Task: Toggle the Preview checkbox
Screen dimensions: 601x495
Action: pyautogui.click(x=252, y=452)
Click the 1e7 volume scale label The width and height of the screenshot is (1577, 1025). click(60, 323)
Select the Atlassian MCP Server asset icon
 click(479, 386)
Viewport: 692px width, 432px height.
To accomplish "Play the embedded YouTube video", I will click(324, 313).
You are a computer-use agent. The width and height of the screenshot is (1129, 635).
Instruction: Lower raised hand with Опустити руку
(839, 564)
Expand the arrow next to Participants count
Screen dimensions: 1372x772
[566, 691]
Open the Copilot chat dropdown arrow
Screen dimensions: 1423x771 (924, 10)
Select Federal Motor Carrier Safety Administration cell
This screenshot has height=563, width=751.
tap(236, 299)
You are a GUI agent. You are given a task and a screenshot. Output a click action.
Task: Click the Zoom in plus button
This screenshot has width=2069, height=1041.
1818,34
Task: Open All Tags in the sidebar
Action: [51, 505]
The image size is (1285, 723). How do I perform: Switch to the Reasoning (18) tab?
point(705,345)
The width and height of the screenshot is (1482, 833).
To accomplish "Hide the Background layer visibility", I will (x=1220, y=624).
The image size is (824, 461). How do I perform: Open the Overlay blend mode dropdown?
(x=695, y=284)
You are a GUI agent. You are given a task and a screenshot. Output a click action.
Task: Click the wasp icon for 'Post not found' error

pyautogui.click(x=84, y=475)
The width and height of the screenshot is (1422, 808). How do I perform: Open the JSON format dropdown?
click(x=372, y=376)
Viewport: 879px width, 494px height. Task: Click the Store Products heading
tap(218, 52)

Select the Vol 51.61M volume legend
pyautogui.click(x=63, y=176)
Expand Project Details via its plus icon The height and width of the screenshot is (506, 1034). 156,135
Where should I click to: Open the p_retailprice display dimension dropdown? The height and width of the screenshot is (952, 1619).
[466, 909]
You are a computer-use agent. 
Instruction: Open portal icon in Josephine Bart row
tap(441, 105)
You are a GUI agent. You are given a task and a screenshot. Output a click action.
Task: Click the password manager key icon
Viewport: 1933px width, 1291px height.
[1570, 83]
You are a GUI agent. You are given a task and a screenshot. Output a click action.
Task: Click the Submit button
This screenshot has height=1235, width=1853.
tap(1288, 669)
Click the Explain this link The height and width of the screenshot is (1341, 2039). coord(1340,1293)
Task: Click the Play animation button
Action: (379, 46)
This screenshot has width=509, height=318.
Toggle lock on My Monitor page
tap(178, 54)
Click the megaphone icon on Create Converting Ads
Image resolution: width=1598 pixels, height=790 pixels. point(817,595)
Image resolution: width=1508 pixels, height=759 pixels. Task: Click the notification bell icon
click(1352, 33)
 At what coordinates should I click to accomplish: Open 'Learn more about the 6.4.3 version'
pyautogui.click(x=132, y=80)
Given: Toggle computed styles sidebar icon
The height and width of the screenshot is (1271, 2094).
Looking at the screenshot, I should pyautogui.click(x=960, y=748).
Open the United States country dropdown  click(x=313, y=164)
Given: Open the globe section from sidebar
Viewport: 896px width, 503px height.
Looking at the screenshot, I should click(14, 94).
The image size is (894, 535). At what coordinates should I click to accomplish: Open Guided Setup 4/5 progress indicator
----------
* **TASK ITEM**: The expected answer is an exact copy of the lines above, beginning at the line with "You are a computer-use agent. The" and ending at the line with "Expand Project Details", with both ends in.

* **EXPECTED ANSWER**:
You are a computer-use agent. The width and height of the screenshot is (1129, 635).
Instruction: Lower raised hand with Опустити руку
(839, 564)
Expand the arrow next to Participants count
Screen dimensions: 1372x772
[566, 691]
Open the Copilot chat dropdown arrow
Screen dimensions: 1423x771 (924, 10)
Select Federal Motor Carrier Safety Administration cell
This screenshot has height=563, width=751.
tap(236, 299)
You are a GUI agent. You are given a task and a screenshot. Output a click action.
Task: Click the Zoom in plus button
This screenshot has width=2069, height=1041.
1818,34
Task: Open All Tags in the sidebar
Action: [51, 505]
The image size is (1285, 723). How do I perform: Switch to the Reasoning (18) tab?
point(705,345)
The width and height of the screenshot is (1482, 833).
To accomplish "Hide the Background layer visibility", I will (x=1220, y=624).
The image size is (824, 461). How do I perform: Open the Overlay blend mode dropdown?
(x=695, y=284)
You are a GUI agent. You are given a task and a screenshot. Output a click action.
Task: Click the wasp icon for 'Post not found' error

pyautogui.click(x=84, y=475)
The width and height of the screenshot is (1422, 808). How do I perform: Open the JSON format dropdown?
click(x=372, y=376)
Viewport: 879px width, 494px height. Task: Click the Store Products heading
tap(218, 52)

Select the Vol 51.61M volume legend
pyautogui.click(x=63, y=176)
Expand Project Details via its plus icon The height and width of the screenshot is (506, 1034). 156,135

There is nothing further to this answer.